[TRY IT] Please give back, exactly as written, the lines from the line with "Viewport: 960px width, 600px" to the line with "Click the Release Data Confirmation heading" in the listing below, leaving out all pictures.

[SOURCE MATERIAL]
========================================
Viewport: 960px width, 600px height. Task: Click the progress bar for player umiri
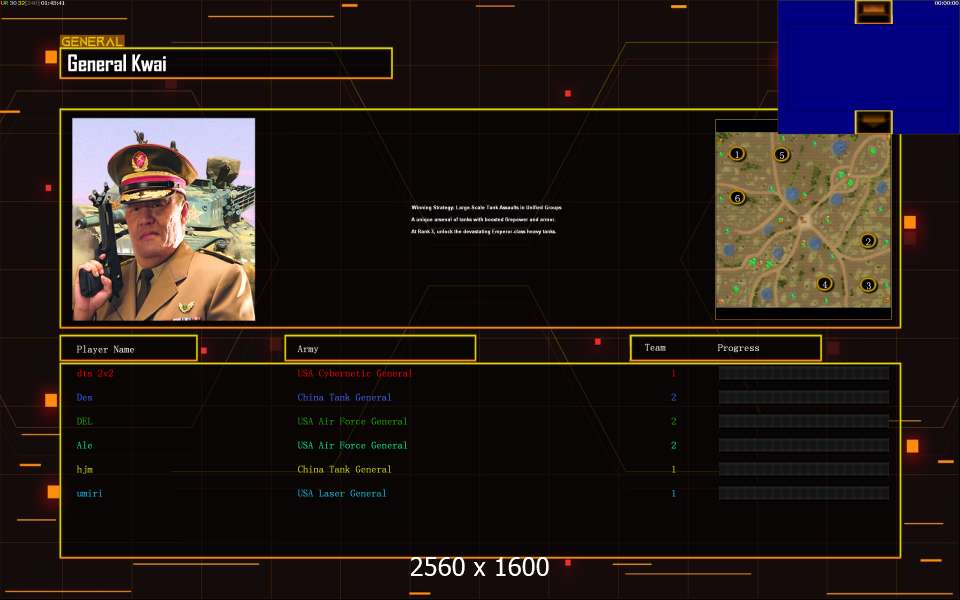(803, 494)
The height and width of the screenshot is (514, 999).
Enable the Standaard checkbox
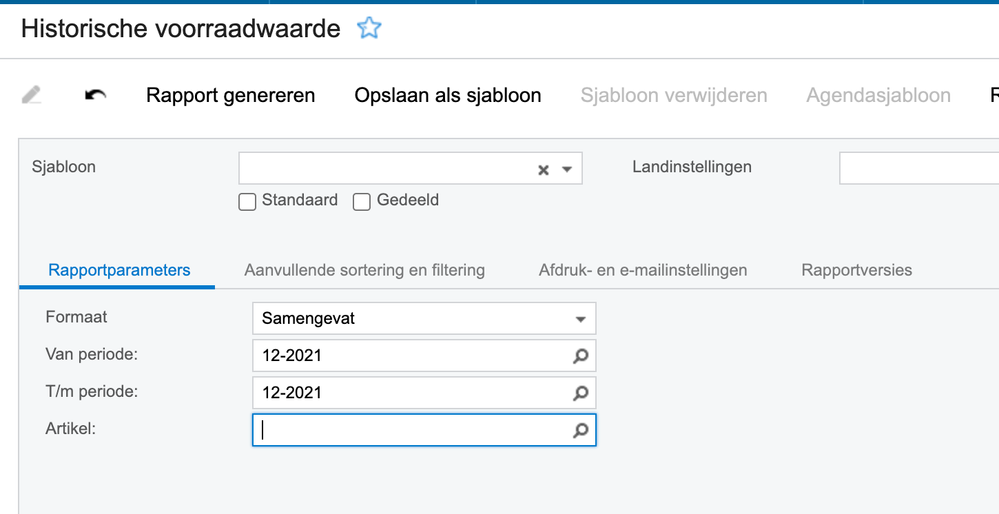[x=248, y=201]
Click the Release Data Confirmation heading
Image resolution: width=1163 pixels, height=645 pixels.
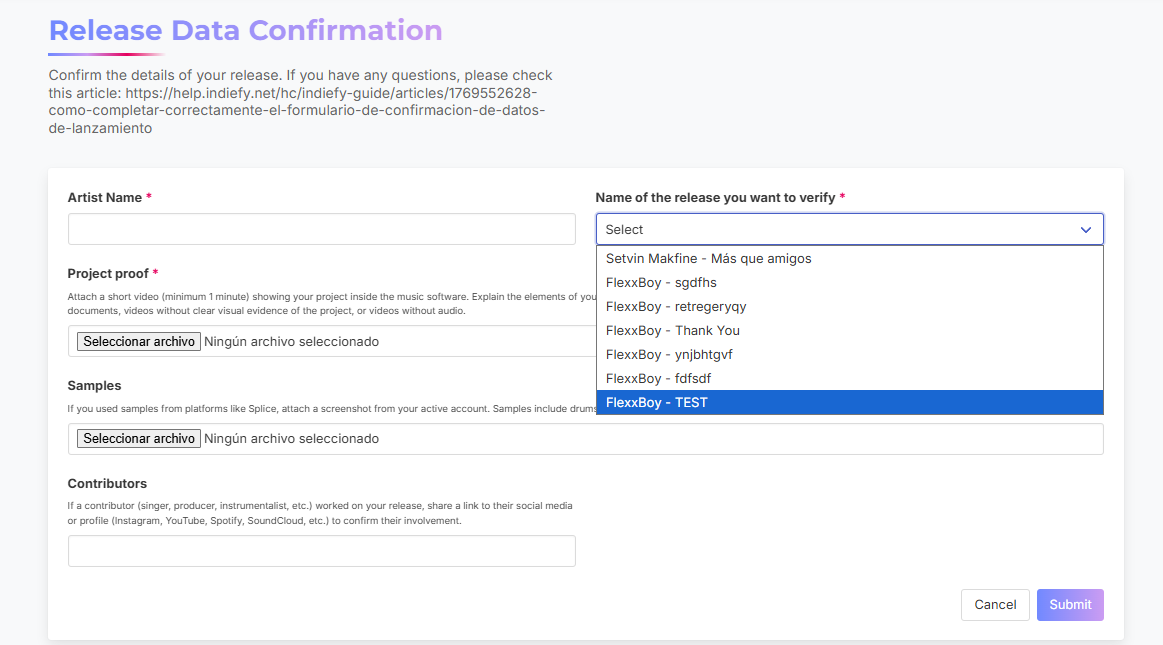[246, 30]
========================================
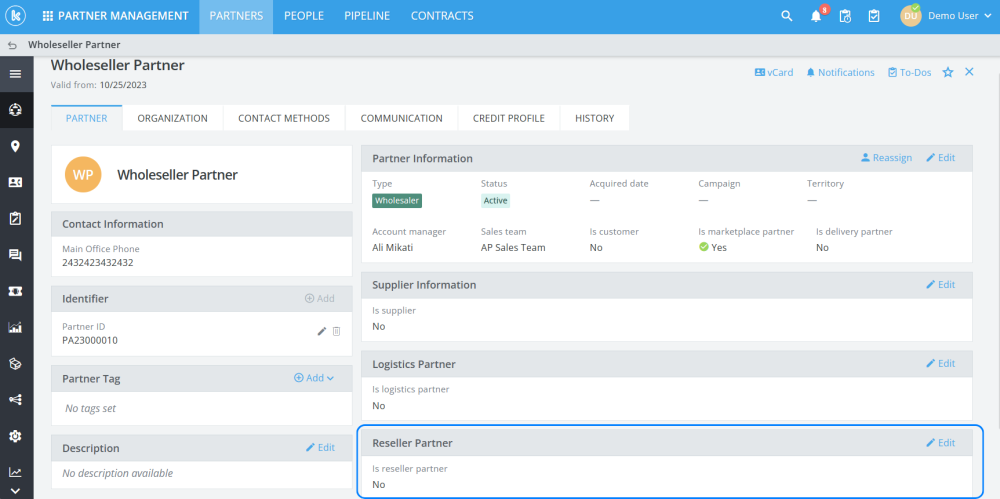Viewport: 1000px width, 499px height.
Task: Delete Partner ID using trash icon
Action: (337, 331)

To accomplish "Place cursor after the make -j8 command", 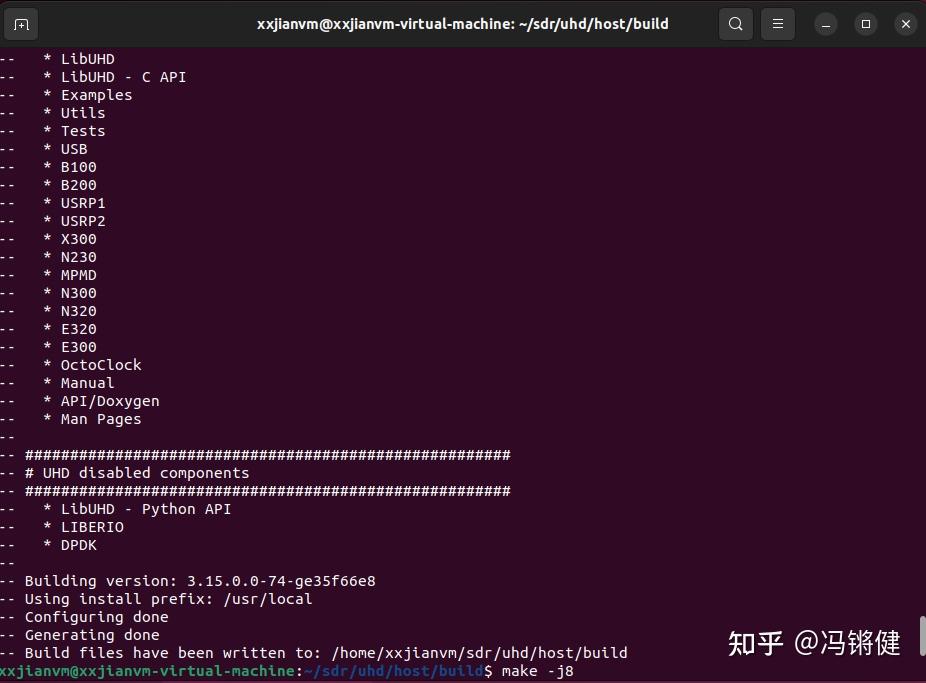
========================================
[ANSWER TO THE EXERCISE]
Viewport: 960px width, 600px height. Task: Click the progress bar for player umiri
(803, 494)
The height and width of the screenshot is (514, 999).
Enable the Standaard checkbox
[x=248, y=201]
Click the Release Data Confirmation heading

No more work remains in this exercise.